Talvez a explicação esteja menos na composição da bebida e mais na construção de sua imagem. Ao longo do século XX, o Martini foi associado à sofisticação, ao consumo de luxo, à vida urbana e a padrões de comportamento ligados às elites econômicas e culturais. Sua presença constante em filmes, campanhas publicitárias, hotéis e restaurantes ampliou sua influência para além dos bares. Poucos coquetéis foram tão bem-sucedidos em transformar uma receita em símbolo cultural.
O ponto central da questão não é a relevância do Martini, mas a forma como ela costuma ser apresentada. Em livros, cursos e discussões profissionais, é comum encontrá-lo tratado como síntese da excelência coqueteleira. Essa abordagem tende a concentrar em um único coquetel atributos que pertencem a uma tradição muito mais ampla.
Quando uma bebida passa a ser utilizada como principal referência para medir conhecimento, técnica ou sofisticação, outras contribuições históricas acabam recebendo atenção secundária. Isso levanta uma questão importante: quais critérios devem ser considerados ao avaliar a importância de um coquetel? Influência cultural? Popularidade? Impacto técnico? Capacidade de adaptação ao longo do tempo?
Sob a perspectiva simbólica, o Martini ocupa uma posição privilegiada e dificilmente contestável. Entretanto, quando a análise se desloca para a evolução estrutural da profissão, o cenário se torna mais complexo. Diversas famílias contribuíram de forma decisiva para a formação das técnicas, dos equilíbrios sensoriais e dos modelos de consumo que sustentam a coquetelaria contemporânea.
Os Sours influenciaram gerações de receitas e continuam servindo de base para inúmeros clássicos e contemporâneos. Da mesma forma, os Punches ajudaram a moldar hábitos de consumo que antecedem grande parte da coquetelaria moderna. Reconhecer isso não diminui o Martini. Apenas amplia a perspectiva.
Outro aspecto relevante é a relação entre reconhecimento técnico e construção de prestígio. Com frequência, o Martini é apresentado como uma espécie de exame definitivo para bartenders. Por possuir poucos ingredientes e não oferecer margem para esconder erros, exige precisão na escolha dos produtos, controle de temperatura, diluição adequada e equilíbrio aromático.

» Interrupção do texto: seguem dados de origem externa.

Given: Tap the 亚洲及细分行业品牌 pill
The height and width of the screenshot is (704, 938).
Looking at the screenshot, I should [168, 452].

Trata-se de uma avaliação legítima. No entanto, transformar essas competências em parâmetro central para medir excelência profissional pode produzir uma visão limitada da atividade. A coquetelaria contemporânea envolve conhecimentos que vão muito além disso, como controle de acidez, fermentação, clarificação, técnicas de extração, análise sensorial e harmonização.
Há também uma dimensão cultural que ajuda a explicar esse fenômeno. Ao longo do tempo, o Martini deixou de ser apenas uma receita para se tornar um marcador simbólico dentro da cultura dos bares. Sua presença recorrente em livros, filmes e discursos especializados contribuiu para associá-lo a ideias de sofisticação, tradição e conhecimento técnico.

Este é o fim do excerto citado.